But through all of the various individual ups and downs, the Knicks (31-16) have remained together through sacrifice. Novak talked about that on Thursday afternoon as a guest on ESPN New York 98.7 FM's "The Michael Kay Show."
"I think from the start of the season, before we even got to training camp, we knew that we were going to have a team that was deep," he said. "I think that's one of our biggest advantages; that's why we're sitting where we are right now.
"We, as a group, understand that there are going to be times that some guys play a ton and some guys maybe don't, but we're not a group that's six, seven, eight free agents vying for shots and fighting over that stuff. We're a group that understands that."
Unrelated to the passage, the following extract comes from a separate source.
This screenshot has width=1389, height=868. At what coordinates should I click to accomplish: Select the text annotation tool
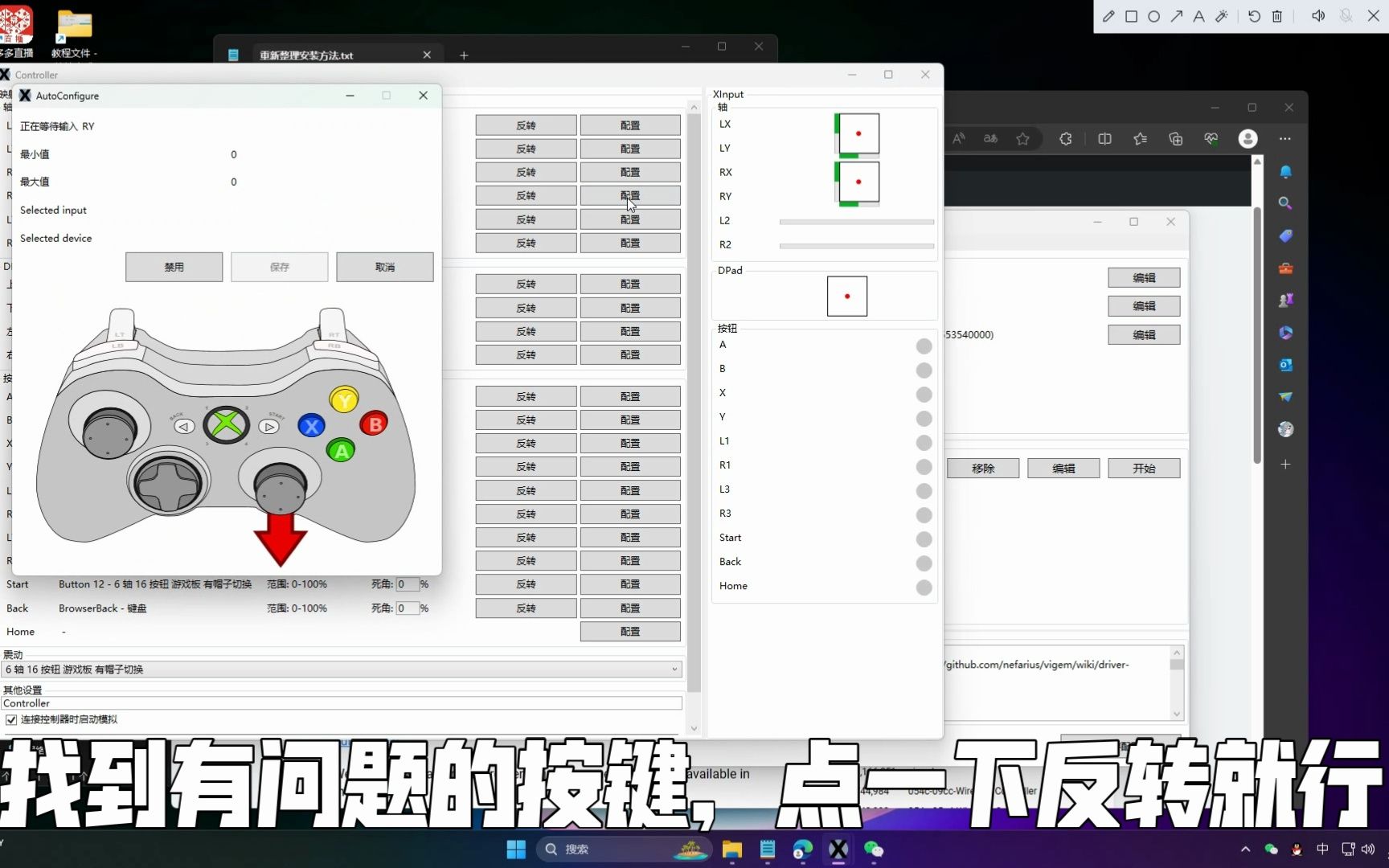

Though Novak is a rhythm player with his 3-point shooting, he said the fluctuations in playing time haven't affected him. He said the key is to be always prepared.
"I pride myself on being ready as soon as I get in there," he said. "I think you watch a guy like J.R. Smith, when he comes in the game sometimes, the first time he touches it, he's ready to go. He shoots it or he takes it to the hoop. I think that's the kind of group that we have."
Here are a few other nuggets from Novak's radio appearance:
Main defensive issue from Wednesday's loss: "Our pick-and-roll coverages weren't precise enough. John Wall was coming off and finding guys, and we weren't getting to the roll man quick enough."
Stoudemire: "Everybody really senses his energy and what he can do for us. The way we can throw it into him in the post, and having a guy who can play with his back to the basket and get you buckets, it's just so valuable. ... With so much attention paid to Carmelo (Anthony) and Amar'e, things are going to open up around them for everybody else."